[Saved entries]
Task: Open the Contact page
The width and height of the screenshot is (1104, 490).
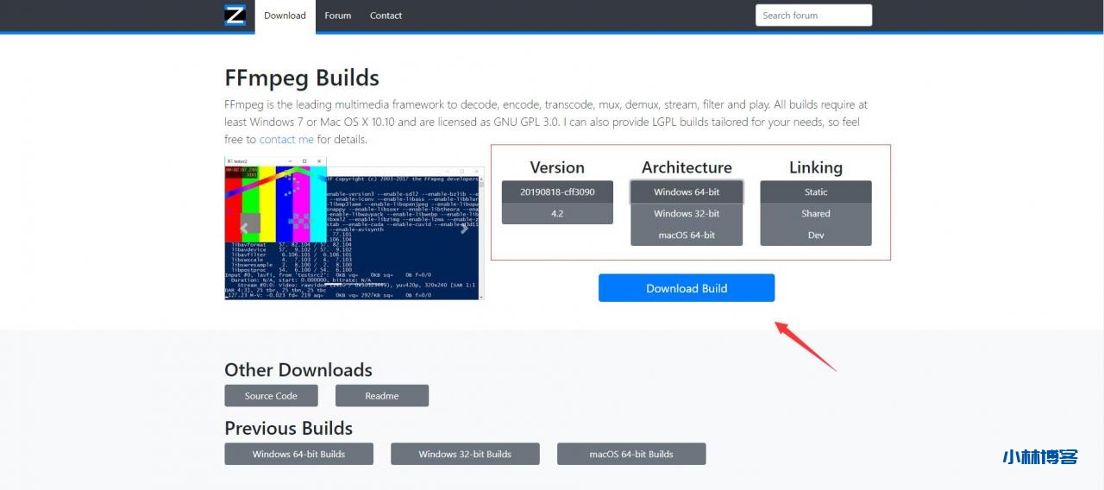Action: [386, 16]
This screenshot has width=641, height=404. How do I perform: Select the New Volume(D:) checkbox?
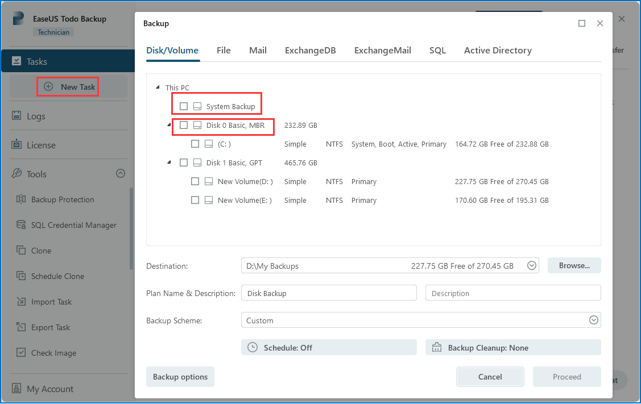pos(195,182)
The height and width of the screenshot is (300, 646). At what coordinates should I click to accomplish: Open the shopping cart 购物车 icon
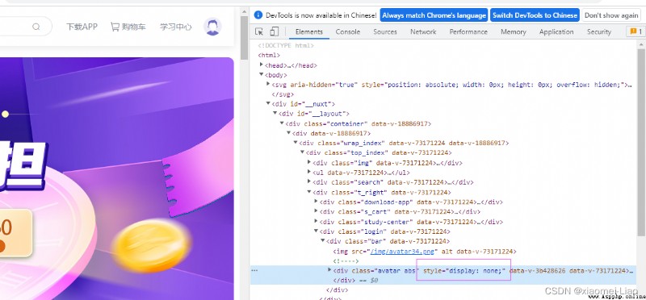click(115, 27)
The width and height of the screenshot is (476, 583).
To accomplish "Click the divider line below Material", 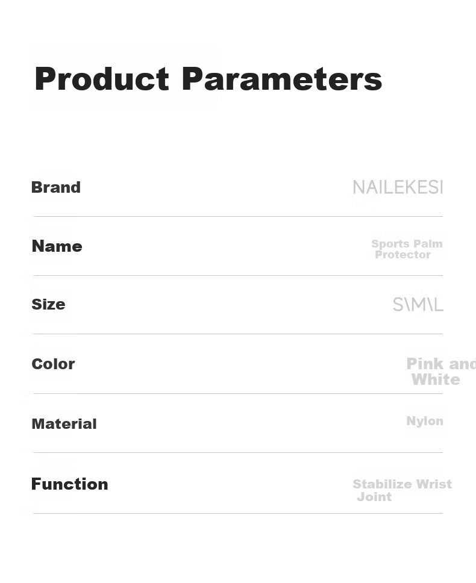I will (238, 452).
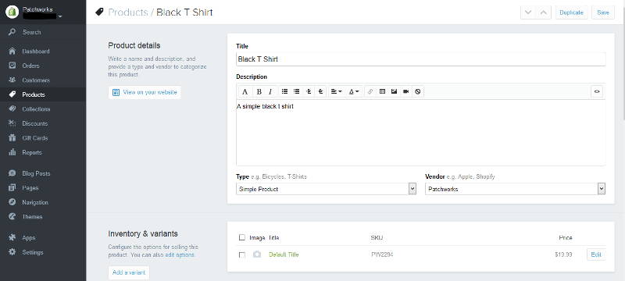Select all variants checkbox in header
The height and width of the screenshot is (281, 625).
(x=242, y=237)
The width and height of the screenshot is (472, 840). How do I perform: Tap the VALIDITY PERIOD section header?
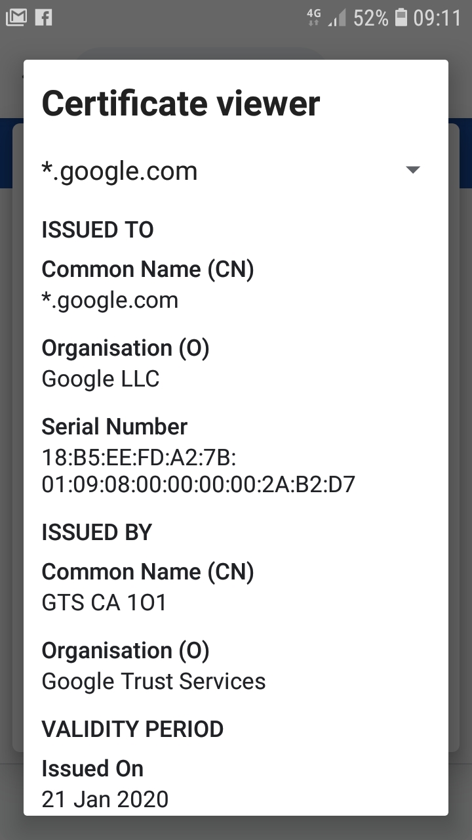[x=132, y=729]
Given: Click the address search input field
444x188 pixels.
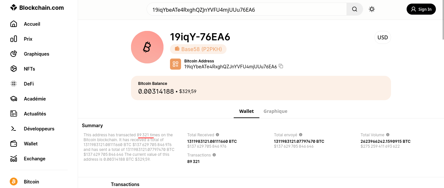Looking at the screenshot, I should [247, 10].
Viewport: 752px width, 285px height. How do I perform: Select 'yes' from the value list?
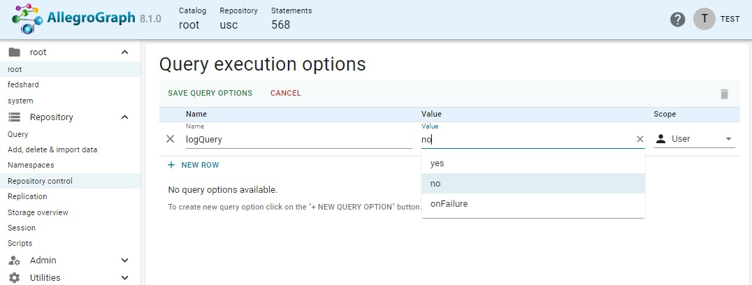[x=438, y=163]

▶ [ABOUT THIS EXERCISE] Pictures are to be omitted. The lines from the line holding "444x188 pixels." through the closing line of the data above are to be set down exactly, and nothing more.

▶ [SOLUTION TO THIS PROBLEM]
444x188 pixels.
Looking at the screenshot, I should [247, 10].
Viewport: 752px width, 285px height. How do I perform: Select 'yes' from the value list?
[x=438, y=163]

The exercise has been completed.